I am using streamlit to create a dashboard with plots coming from different dataframes. The app computes these dataframes based on some text widgets contained in a streamlit form and stores them in a dataclass. The computation is very expensive so I use streamlit cache to cache the resulting dataclass. I created a mini snippet of code which is enough to reproduce the error and get an idea of the context.

import time
from dataclasses import dataclass

import pandas as pd
import streamlit as st


@dataclass
class GroupOfDataFrames:
    df1: pd.DataFrame
    df2: pd.DataFrame
    df3: pd.DataFrame


@st.cache_data(show_spinner=False, max_entries=10)
def get_data(parameter_1: str, parameter_2: str) -> GroupOfDataFrames:
    df1 = pd.DataFrame({"a": [1, 2, 3], "b": [4, 5, 6]})
    df2 = pd.DataFrame({"c": [7, 8, 9], "d": [10, 11, 12]})
    df3 = pd.DataFrame({"e": [13, 14, 15], "f": [16, 17, 18]})

    time.sleep(60)
    return GroupOfDataFrames(df1, df2, df3)

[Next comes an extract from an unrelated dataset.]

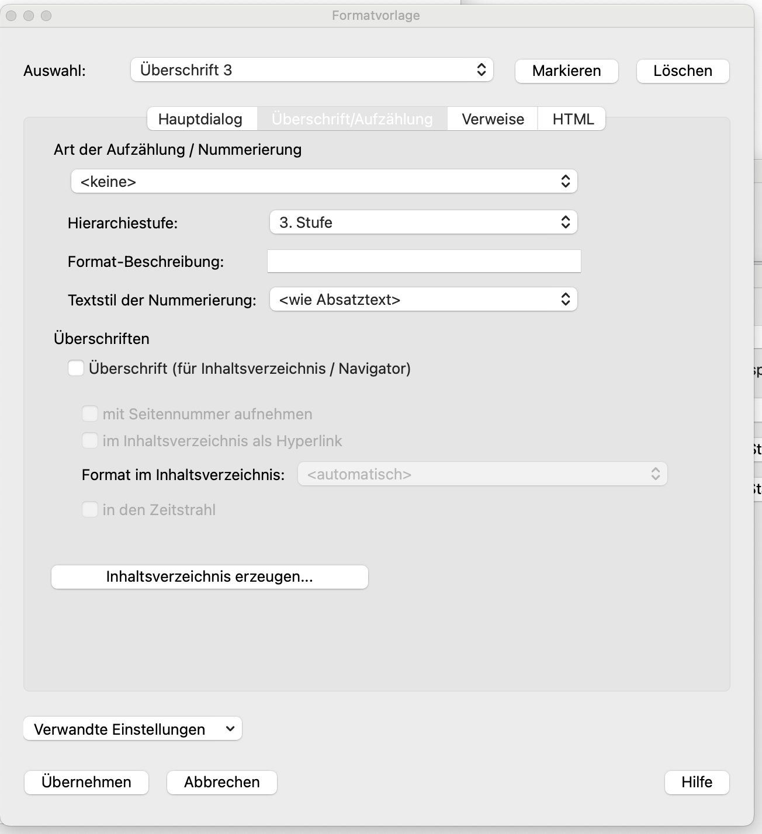The height and width of the screenshot is (834, 762).
Task: Expand the Art der Aufzählung dropdown
Action: pos(324,182)
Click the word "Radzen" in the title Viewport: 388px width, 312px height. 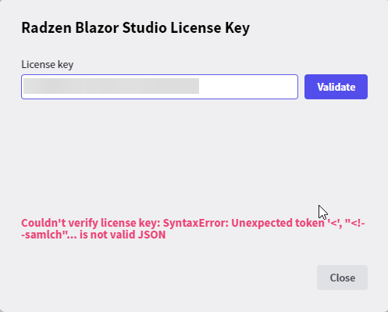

with st.form(key="my_form"):
    parameter_1 = st.text_input("Parameter 1", value="a")
    parameter_2 = st.text_input("Parameter 2", value="b")
    submit_button = st.form_submit_button(label="Submit")

    if submit_button:
        data = get_data(parameter_1, parameter_2)
    else:
        st.stop()


st.write("Dataframe 1")
st.dataframe(data.df1)
st.write("Dataframe 2")
st.dataframe(data.df2)
st.write("Dataframe 3")
st.dataframe(data.df3)

The snippet runs smoothly when there is a single user interacting with the app. The issue comes when one user is waiting for a result and another user queries the same data (form with the same parameters). To reproduce the error, launch the app and open two tabs. Submit the form with the default parameters in one tab and click on submit on the second tab with the exact same parameters.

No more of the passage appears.